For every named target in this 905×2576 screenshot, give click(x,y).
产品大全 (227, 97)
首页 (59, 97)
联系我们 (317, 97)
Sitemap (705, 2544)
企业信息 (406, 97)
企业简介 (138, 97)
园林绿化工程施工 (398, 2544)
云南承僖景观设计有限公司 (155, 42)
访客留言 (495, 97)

┄┄┄┄┄┄

=== Work to be completed ===
The answer is the line holding "首页 (59, 97)" and all the lines after it through the end of the records, repeated exactly.

=== Task output ===
首页 (59, 97)
联系我们 (317, 97)
Sitemap (705, 2544)
企业信息 (406, 97)
企业简介 (138, 97)
园林绿化工程施工 (398, 2544)
云南承僖景观设计有限公司 (155, 42)
访客留言 (495, 97)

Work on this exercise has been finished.